**PROBLEM REQUIREMENTS:** Copy out, from the entries below, each line holding the string "sidebar".

**DATA FOR PROCESSING:**
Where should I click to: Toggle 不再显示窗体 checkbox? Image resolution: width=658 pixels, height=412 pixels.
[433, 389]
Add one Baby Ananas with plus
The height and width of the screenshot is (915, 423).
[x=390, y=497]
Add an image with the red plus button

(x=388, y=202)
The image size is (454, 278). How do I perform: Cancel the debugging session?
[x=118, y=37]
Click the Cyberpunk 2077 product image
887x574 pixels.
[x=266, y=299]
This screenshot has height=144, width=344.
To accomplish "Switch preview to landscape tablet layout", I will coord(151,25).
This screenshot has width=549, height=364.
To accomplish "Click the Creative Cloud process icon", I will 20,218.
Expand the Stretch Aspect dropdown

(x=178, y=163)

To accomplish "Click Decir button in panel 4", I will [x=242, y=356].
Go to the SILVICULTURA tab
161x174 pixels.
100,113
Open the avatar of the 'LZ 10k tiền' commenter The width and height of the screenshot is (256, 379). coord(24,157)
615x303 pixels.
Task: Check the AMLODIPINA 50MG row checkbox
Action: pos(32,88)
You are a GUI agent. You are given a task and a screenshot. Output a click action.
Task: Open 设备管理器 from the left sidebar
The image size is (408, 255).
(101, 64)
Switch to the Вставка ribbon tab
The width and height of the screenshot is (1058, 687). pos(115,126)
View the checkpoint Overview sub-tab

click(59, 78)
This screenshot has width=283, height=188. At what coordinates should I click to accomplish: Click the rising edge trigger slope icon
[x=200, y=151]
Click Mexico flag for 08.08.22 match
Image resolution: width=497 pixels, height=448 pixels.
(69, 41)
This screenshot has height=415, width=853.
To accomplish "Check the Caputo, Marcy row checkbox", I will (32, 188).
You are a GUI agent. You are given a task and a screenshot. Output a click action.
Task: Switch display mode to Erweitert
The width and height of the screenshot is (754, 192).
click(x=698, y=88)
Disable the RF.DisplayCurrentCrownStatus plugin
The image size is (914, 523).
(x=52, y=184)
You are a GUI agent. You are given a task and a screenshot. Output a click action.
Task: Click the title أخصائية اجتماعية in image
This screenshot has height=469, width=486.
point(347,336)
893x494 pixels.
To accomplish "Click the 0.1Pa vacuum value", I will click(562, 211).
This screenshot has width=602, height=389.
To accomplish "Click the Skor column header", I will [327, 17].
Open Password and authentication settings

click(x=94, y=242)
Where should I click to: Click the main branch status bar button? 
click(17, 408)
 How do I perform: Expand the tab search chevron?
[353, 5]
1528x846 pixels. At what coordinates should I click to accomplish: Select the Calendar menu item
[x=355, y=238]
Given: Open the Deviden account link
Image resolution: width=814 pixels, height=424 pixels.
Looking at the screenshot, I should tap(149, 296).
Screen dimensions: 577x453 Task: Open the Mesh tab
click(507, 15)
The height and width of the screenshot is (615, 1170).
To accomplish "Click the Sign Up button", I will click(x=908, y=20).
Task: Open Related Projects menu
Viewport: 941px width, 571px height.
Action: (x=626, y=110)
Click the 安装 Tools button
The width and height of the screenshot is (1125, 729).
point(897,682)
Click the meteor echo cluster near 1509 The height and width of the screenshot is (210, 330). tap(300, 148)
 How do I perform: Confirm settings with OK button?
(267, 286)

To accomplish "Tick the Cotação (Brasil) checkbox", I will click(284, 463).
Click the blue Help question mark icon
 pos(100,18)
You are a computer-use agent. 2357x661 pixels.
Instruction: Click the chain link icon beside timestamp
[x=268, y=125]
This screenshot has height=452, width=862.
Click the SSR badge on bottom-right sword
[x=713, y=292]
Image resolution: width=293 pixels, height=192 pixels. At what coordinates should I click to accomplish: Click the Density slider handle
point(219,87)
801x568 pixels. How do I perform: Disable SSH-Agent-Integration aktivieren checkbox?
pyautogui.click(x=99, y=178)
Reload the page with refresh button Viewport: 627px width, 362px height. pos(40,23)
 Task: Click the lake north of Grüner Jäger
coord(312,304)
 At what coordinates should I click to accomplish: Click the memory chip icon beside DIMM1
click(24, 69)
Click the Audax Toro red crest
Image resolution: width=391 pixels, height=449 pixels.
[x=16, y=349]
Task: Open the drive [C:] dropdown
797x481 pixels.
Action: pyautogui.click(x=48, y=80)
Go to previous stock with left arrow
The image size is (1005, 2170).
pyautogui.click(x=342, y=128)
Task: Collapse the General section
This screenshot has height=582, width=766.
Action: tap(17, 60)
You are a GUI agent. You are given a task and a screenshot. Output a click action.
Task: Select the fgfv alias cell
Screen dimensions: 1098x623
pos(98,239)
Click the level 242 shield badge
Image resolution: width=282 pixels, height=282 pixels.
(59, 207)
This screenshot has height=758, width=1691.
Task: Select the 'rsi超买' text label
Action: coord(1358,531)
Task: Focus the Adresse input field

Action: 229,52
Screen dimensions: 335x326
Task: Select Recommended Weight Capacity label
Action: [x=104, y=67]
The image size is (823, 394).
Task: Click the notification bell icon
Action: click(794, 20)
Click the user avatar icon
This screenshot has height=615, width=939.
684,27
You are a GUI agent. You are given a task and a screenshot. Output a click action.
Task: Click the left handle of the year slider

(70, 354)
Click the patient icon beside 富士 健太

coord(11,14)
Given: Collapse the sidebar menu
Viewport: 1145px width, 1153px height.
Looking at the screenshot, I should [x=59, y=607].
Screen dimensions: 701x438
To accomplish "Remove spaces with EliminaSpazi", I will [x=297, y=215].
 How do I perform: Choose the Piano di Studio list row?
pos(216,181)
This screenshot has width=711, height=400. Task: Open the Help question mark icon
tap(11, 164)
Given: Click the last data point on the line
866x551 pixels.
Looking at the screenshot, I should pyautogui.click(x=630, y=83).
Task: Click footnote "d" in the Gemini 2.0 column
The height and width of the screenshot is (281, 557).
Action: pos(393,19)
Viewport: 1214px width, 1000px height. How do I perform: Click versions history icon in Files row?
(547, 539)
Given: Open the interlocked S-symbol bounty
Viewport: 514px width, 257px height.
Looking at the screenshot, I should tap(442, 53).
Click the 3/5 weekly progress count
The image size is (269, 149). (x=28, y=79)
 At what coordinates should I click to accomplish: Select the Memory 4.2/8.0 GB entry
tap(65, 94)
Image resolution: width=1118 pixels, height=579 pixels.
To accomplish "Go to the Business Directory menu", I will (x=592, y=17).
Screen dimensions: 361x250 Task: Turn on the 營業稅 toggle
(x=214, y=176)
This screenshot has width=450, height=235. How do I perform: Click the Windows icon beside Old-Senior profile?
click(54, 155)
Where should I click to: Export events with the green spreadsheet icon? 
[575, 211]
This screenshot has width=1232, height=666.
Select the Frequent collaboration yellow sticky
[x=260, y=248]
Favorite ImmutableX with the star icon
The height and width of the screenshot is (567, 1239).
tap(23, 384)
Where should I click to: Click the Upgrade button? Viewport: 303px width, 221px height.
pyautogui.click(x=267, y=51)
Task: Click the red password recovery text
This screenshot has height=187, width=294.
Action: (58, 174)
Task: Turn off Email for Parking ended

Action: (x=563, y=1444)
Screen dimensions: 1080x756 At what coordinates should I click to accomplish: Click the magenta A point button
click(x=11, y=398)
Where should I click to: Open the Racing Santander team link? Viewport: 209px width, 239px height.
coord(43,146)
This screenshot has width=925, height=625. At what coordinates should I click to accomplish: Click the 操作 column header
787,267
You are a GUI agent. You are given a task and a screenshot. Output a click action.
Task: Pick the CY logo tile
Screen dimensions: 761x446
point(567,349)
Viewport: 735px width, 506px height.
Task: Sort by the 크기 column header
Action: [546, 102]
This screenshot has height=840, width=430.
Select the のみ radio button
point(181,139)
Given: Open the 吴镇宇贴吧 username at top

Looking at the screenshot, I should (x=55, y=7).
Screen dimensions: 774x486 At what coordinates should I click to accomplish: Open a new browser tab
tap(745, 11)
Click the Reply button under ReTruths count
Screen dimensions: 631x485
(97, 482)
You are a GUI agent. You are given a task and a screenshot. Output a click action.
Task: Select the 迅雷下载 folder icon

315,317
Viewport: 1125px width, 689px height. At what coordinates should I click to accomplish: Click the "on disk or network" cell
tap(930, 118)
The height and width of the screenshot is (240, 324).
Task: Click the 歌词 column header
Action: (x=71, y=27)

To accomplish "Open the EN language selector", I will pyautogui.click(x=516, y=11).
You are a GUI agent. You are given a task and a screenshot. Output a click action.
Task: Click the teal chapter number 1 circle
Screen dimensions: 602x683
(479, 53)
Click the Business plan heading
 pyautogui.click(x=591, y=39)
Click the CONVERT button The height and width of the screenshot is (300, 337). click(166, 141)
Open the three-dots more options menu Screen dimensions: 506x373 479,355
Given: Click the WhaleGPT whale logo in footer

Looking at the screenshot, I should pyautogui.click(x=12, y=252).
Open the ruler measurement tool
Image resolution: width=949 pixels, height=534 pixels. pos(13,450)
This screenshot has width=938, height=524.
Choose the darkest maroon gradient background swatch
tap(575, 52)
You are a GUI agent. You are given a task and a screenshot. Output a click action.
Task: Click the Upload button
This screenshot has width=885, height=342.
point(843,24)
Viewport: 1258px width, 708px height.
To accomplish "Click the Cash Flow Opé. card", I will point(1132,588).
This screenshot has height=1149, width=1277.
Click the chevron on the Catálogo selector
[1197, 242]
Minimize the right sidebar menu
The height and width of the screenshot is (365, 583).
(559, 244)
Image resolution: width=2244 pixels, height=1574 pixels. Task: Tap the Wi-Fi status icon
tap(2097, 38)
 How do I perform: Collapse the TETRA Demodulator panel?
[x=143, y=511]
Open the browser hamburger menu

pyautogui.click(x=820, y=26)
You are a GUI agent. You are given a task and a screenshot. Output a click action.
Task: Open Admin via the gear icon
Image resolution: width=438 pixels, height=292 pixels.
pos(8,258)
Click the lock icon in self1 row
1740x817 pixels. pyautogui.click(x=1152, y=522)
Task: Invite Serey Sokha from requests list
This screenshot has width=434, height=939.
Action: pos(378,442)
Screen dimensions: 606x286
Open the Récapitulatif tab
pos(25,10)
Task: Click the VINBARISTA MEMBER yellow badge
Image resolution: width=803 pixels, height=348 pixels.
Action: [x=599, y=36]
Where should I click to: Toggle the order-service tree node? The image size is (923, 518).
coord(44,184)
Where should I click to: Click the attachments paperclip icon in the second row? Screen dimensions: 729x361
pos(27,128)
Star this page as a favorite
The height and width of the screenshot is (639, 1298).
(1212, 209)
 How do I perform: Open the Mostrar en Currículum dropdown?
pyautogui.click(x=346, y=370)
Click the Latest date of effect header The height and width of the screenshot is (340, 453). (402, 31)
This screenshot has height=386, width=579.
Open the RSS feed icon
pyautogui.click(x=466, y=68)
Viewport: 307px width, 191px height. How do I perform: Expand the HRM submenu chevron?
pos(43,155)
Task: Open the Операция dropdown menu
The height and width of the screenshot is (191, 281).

**TASK RESULT:**
Task: Open 设备管理器 from the left sidebar
Given: Collapse the sidebar menu
Minimize the right sidebar menu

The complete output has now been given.